Fine-scale population structure within an Eastern Nearctic snake complex (Pituophis melanoleucus)

Understanding the processes and mechanisms that promote lineage divergence is a central goal in evolutionary biology. For instance, studies investigating the spatial distribution of genomic variation often highlight biogeographic barriers underpinning geographic isolation or patterns of isolation by environment and isolation by distance that can also lead to lineage divergence. However, the patterns and processes that shape genomic variation and drive lineage divergence may be taxon-specific, even across closely related taxa co-occurring within the same biogeographic region. Here, we use molecular data in the form of ultraconserved elements (UCEs) to infer the evolutionary relationships and population genomic structure of the Eastern Pinesnake complex (Pituophis melanoleucus)-a polytypic wide-ranging species that occupies much of the Eastern Nearctic.

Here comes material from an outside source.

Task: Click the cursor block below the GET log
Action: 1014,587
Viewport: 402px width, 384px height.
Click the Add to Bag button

In addition to inferring evolutionary relationships, population genomic structure and gene flow, we also test relationships between genomic diversity and putative barriers to dispersal, environmental variation, and geographic distance. We present results that reveal shallow population genomic structure and ongoing gene flow, despite an extensive geographic range that transcends geographic features found to reduce gene flow among many taxa, including other squamate reptiles within the Eastern Nearctic. Further, our results indicate that the observed genomic diversity is spatially distributed as a pattern of isolation by distance and suggest that the current subspecific taxonomy do not adhere to independent lineages, but, rather, show a significant amount of admixture across the entire P. melanoleucus range.